Sometimes, with luck, you stumble upon a wonderful circumstance of insect abundance. My partner, Heidi, did so this past Saturday afternoon, September 17, along a trail through Wyandotte County Lake Park, Kansas, USA. She happened to notice a thick mass of mushrooms at the base of a tree. It was literally crawling with insects.
The fungus in question may be a species of “oyster mushroom” in the genus Pleurotus, according to Ben Sikes at the University of Kansas, and with the Kansas Biological Survey. He was kind enough to offer an opinion on my photo of it on iNaturalist. At least some species are fit for human consumption, too, but please do not forage without expert guidance, at least initially. Your experiment in wild culinary arts could end abruptly and permanently if you do not know exactly which mycological fruiting bodies to avoid.
Insects, on the other hand, do not seem to care, especially the many varieties of beetles that are collectively known as fungus beetles. There are pleasing fungus beetles (family Erotylidae). There are handsome fungus beetles (Endomychidae), hairy fungus beetles (Mycetophagidae), tooth-necked fungus beetles (Derodontidae), silken fungus beetles (Cryptophagidae), polypore fungus beetles (Tetratomidae), cryptic fungus beetles (Archeocrypticidae), minute tree-fungus beetles (Ciidae), and several genera of darkling beetles (Tenebrionidae) that are found almost exclusively on or in fungi, including woody shelf fungi. I may be forgetting some….

───

**WORK INSTRUCTIONS:**
• A. Copy word for word the part of the passage about insects on a mushroom mass that begins at the words "Sometimes, with luck, you" and stops after the words "crawling with insects.".
• B. Extend the passage about fungus beetles and the mushroom mass past its last sentence.

───

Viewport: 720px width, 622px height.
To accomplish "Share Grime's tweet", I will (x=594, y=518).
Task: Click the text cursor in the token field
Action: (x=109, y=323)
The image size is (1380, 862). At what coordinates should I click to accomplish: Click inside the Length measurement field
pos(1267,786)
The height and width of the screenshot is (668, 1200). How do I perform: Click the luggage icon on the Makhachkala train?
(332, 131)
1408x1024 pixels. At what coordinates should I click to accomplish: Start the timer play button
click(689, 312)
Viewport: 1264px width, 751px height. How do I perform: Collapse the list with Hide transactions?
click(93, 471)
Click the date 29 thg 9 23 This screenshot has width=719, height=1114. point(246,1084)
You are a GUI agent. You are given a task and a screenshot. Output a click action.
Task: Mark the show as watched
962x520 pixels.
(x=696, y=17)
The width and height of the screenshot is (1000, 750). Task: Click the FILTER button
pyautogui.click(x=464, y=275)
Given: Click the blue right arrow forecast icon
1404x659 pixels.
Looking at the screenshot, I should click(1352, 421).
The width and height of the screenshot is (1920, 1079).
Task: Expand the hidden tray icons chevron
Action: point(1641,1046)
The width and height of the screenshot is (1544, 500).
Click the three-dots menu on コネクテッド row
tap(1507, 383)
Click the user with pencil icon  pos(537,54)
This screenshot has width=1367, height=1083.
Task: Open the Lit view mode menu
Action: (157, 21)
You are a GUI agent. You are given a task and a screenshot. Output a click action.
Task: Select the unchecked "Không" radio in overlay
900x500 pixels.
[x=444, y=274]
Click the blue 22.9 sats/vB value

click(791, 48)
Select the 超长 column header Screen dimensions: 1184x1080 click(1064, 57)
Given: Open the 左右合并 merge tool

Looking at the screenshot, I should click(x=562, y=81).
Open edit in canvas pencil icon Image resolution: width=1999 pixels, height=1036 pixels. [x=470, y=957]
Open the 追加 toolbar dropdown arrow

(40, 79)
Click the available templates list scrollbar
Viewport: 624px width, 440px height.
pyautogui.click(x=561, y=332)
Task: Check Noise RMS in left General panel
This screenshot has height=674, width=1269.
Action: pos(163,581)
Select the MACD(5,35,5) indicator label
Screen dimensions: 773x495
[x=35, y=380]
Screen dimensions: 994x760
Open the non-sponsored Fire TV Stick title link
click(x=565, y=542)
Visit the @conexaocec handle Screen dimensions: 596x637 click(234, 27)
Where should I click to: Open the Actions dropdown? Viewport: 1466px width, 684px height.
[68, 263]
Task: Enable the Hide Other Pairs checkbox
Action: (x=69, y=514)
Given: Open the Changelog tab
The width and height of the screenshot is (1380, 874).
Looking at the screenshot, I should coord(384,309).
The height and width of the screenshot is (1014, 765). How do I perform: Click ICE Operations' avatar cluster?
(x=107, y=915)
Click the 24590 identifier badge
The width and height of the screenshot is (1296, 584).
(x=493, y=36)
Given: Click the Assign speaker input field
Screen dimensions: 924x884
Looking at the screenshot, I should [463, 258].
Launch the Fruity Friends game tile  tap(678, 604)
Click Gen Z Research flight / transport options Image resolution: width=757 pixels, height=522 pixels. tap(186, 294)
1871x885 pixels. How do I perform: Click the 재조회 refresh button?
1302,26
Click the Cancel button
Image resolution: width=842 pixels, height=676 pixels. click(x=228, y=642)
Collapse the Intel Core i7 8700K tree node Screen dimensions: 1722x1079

───

**OUTPUTS BY TASK:**
• A.
Sometimes, with luck, you stumble upon a wonderful circumstance of insect abundance. My partner, Heidi, did so this past Saturday afternoon, September 17, along a trail through Wyandotte County Lake Park, Kansas, USA. She happened to notice a thick mass of mushrooms at the base of a tree. It was literally crawling with insects.

• B.
The most abundant insect on this particular mushroom cluster is probably a pleasing fungus beetle, Triplax thoracica. That genus, certainly, but that species apparently loves oyster mushrooms. It occurs across the eastern half of the U.S. and adjacent Canada. At only 3-5.6 millimeters in length, they are difficult to spot as individuals, but there were dozens flying in, flying out, and running about.
In a prehistoric analogy, Triplax are the herd of plant feeders. Sure enough, there were vicious carnivores prowling through the gills and over the caps of the mushrooms.
A sleek, serpentine, black rove beetle with metallic blue-green elytra (wing covers) popped into view periodically. Meet Philonthus caeruleipennis, 12-15 millimeters long. Were it a vertebrate, it would no doubt be a weasel, mink, ferret, or other mustelid. It is transcontinental in Canada, but occurs only in the northeast quarter of the U.S. It also occurs in Europe.
The equivalent of Tyranosaurus rex in this micro-scenario would be the Brown Rove Beetle, Platydracus maculosus. Measuring 22-35 millimeters, it dwarfs its prey, which in this case was the Triplax fungus beetles.
By now, oblivious to the monsters among them, the Triplax party was becoming something of an orgy, with love trains of males following females. It was quite amusing.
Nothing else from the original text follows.